Am Schluss will Penelope nicht glauben, dass ihr Gatte zurückgekehrt ist, obwohl Telemach und Eumäos, der in der Zwischenzeit herausgefunden hat, dass sich Odysseus als Greis verkleidet hat, ihr schwören, dass er es ist.
Sogar in seiner wahren Gestalt glaubt sie, dass er ein Zauberer ist, der ein falsches Spiel spielt. Zu sehr hat sie das Warten desillusioniert.
Erst als er ihr etwas erzählt, das nur sie und er wissen können, erkennt sie ihn wieder. „Verzeih mir meine Strenge. Die Liebe allein war die Ursache meiner Zweifel“, sagt sie und beide verfallen der Freude des Wiedersehens.

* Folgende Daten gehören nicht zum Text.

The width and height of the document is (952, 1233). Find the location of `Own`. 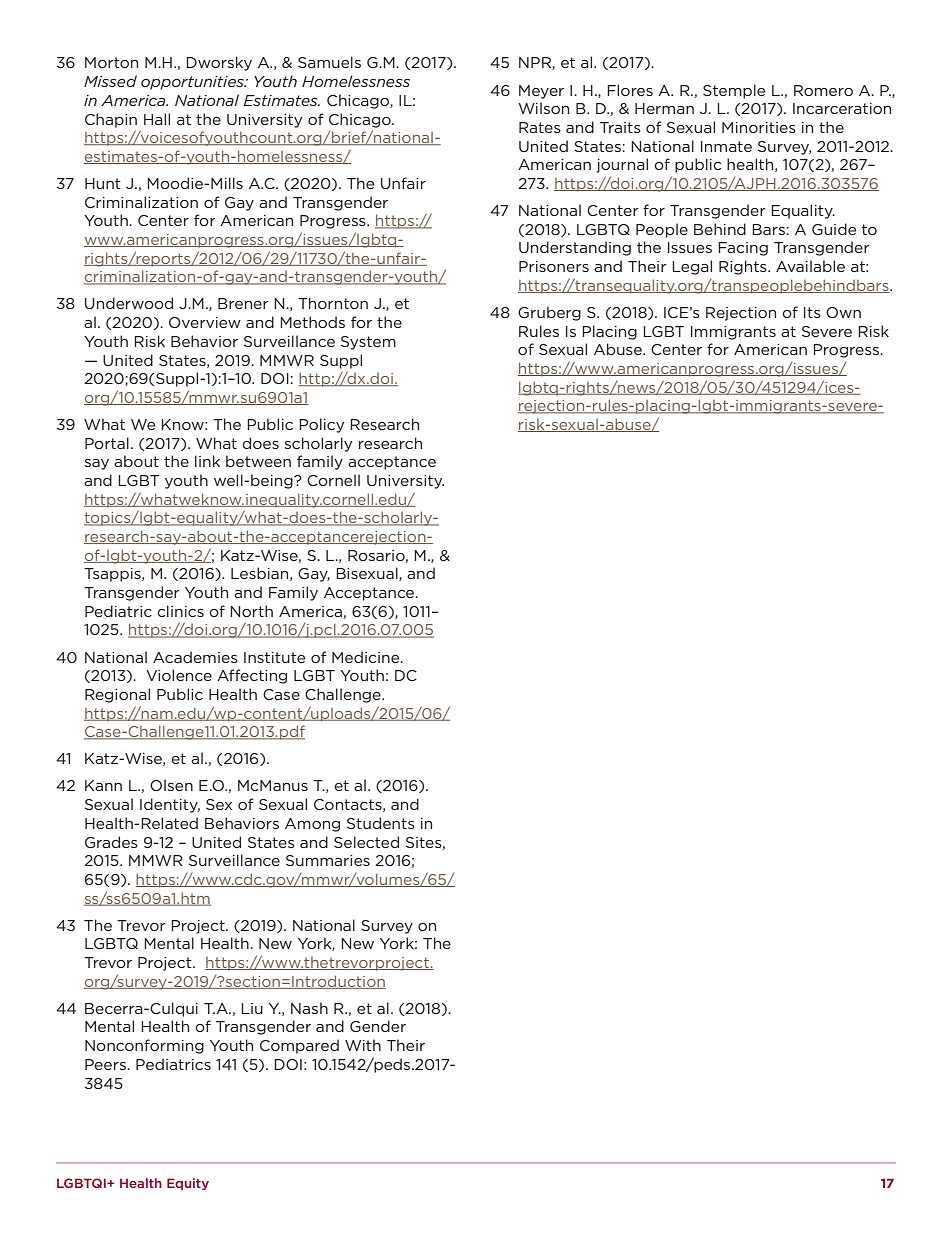

Own is located at coordinates (843, 312).
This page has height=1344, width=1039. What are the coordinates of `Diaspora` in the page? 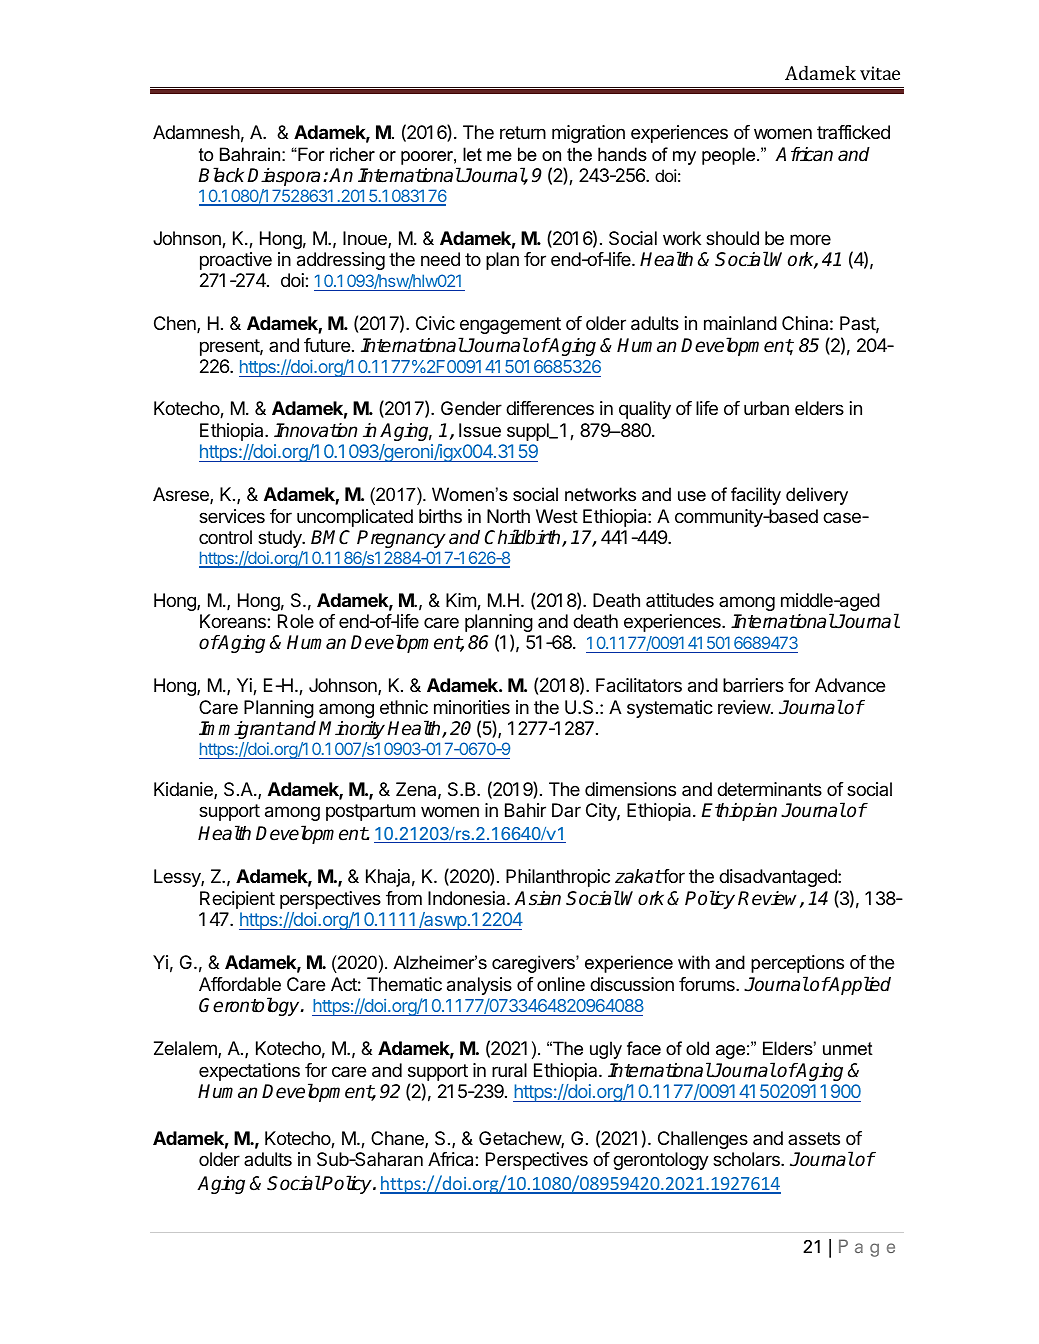 It's located at (283, 177).
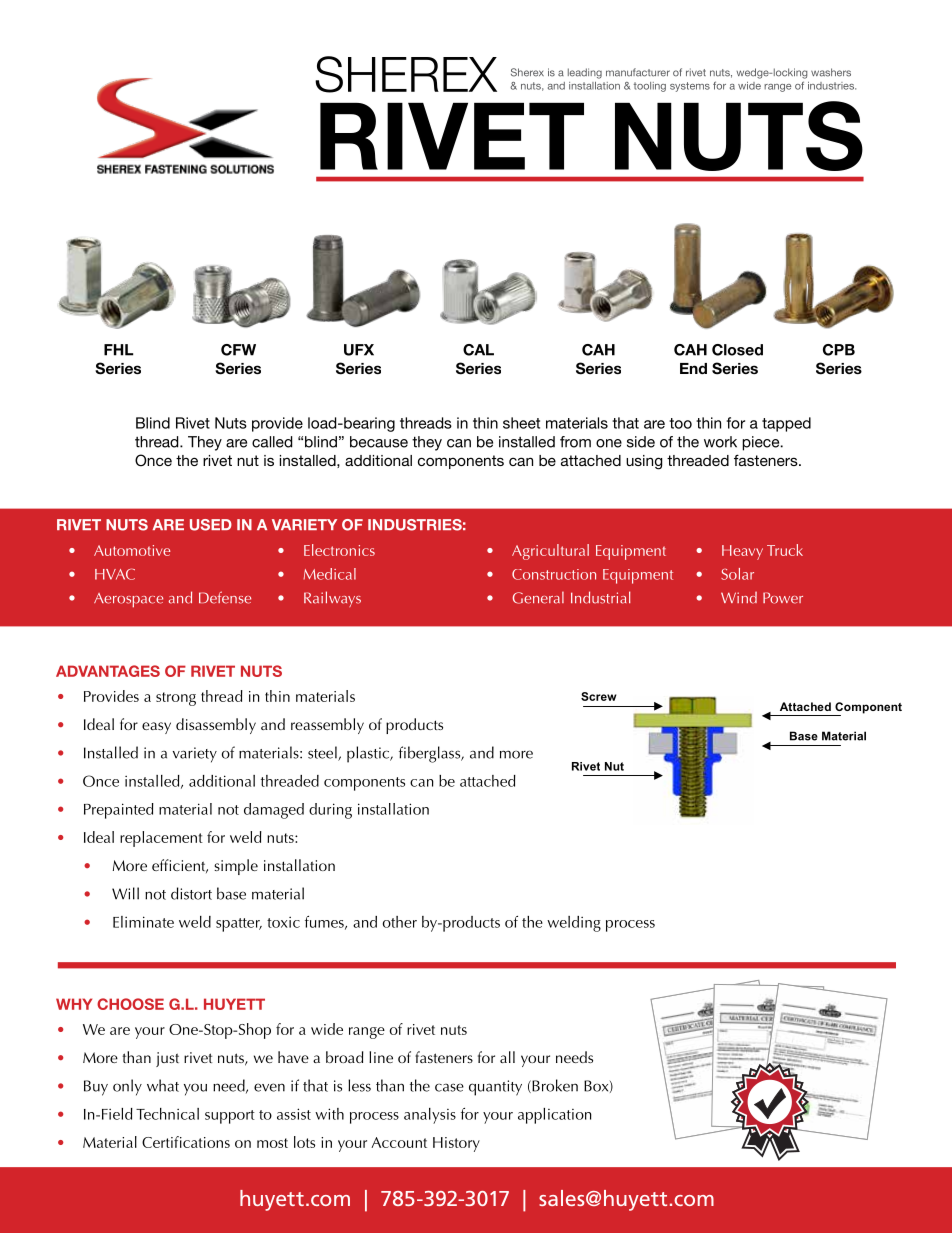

Beachtet man den Prolog, kann man sagen, dass Odysseus und Penelope den Göttern bewiesen haben, dass Menschen doch nicht so zerbrechlich sind. Zwar nagt die Zeit und manchmal auch Liebe und Schicksal an uns, doch auch nach zwanzig Jahren kann man das Glück wiederfinden, ohne dabei zu zerbrechen.